Not surprisingly, with such small speed changes, Parker found no
evidence of changes in total crashes or fatal and injury crashes when
posted speed limits were raised or lowered (Parker 1997, 86). The
study findings, however, cannot be generalized to all nonlimited-
access roads because the site selection process was not random.66 The
lack of observed changes in driver behavior raises the concern that, if
the planned speed limit changes simply legalized existing behavior,
the results could be significantly biased in favor of the finding that
the speed limit changes had little effect on driver behavior and thus
offer little insight into the independent effect of a change in speed
limits on the distribution of driving speeds.67
Nevertheless, Parker's results were confirmed in another recent
study of speed limit changes for a range of road types, mainly
nonlimited-access state highways (Agent et al. 1997). Data were col-
lected on speeds and crashes at more than 100 speed zones
in Kentucky where speed limits had been changed. In most cases,
the speed limit was lowered to near 35th percentile speeds; the
predominant change was from 55 to 45 mph (89 to 72 km/h).
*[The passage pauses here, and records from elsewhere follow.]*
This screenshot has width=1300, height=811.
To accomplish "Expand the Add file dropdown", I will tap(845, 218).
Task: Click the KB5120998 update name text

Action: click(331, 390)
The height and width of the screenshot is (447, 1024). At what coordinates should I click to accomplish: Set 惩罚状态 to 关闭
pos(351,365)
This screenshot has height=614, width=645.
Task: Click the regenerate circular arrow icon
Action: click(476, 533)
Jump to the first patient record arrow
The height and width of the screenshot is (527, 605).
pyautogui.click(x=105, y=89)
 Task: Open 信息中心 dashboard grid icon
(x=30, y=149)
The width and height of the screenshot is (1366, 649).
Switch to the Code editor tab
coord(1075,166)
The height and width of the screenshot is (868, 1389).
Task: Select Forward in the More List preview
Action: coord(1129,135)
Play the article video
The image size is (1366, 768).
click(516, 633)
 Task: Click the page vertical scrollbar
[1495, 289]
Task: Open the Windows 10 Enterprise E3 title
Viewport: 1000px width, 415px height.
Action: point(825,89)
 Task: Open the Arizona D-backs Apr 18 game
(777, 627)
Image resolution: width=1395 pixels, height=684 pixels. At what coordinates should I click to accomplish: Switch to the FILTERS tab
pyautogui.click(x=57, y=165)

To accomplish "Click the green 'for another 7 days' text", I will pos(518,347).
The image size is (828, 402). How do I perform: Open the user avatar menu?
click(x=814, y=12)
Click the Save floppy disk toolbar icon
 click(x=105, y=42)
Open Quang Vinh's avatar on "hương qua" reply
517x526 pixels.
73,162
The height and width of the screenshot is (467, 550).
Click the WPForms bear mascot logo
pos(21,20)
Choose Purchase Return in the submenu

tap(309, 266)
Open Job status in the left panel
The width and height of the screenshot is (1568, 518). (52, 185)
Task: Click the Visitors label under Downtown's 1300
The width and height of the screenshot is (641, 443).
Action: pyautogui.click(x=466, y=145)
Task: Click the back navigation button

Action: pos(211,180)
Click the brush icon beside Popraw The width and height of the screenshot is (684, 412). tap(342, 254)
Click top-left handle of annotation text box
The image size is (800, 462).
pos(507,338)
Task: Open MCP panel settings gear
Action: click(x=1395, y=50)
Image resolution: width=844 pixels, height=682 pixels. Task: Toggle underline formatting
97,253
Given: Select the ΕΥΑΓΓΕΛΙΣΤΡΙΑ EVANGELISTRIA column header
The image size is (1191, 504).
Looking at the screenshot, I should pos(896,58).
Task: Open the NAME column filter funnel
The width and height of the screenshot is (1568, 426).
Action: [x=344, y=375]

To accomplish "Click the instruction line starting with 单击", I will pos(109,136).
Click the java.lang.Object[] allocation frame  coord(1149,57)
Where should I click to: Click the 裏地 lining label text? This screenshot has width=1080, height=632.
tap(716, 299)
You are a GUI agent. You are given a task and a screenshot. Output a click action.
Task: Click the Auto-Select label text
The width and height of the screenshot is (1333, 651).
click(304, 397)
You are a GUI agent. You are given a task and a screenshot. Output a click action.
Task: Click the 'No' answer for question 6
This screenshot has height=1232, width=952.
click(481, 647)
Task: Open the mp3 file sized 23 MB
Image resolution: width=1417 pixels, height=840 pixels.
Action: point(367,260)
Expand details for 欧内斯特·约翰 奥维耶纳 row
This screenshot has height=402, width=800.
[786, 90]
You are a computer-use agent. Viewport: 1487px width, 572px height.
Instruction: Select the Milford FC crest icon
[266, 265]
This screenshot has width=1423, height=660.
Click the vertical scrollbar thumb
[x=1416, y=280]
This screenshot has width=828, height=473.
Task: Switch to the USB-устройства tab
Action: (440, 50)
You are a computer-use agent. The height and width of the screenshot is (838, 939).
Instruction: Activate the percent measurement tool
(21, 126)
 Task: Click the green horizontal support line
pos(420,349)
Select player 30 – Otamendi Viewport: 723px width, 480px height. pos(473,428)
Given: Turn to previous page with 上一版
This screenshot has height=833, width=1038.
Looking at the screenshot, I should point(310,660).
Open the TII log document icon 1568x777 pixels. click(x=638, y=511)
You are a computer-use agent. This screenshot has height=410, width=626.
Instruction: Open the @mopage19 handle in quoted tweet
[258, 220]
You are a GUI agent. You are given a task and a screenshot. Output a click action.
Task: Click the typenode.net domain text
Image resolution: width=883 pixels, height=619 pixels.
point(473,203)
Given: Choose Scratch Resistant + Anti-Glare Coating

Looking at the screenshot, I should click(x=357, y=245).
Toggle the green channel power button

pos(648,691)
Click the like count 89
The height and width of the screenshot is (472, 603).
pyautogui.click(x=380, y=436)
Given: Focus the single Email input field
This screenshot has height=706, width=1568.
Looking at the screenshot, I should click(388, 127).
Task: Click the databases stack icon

The study found modest changes in 85th percentile speeds--less
than the change in the speed limit itself--whether the speed limit
was raised or lowered (Agent et al. 1997, 12). Where 85th percentile
speeds before the change were high relative to the new limit, modest
65 "Before" speed limit levels ranged from 20 to 50 mph (32 to 80 km/h) (Parker
1997, 9192).
66 It should be noted that safety issues and legal concerns are likely to preclude any
experimental design that involves random site selection for speed limit changes.
67 For a more detailed discussion of the Parker study, see the section on Posted Speed
Limits and Speeding Behavior in Appendix C.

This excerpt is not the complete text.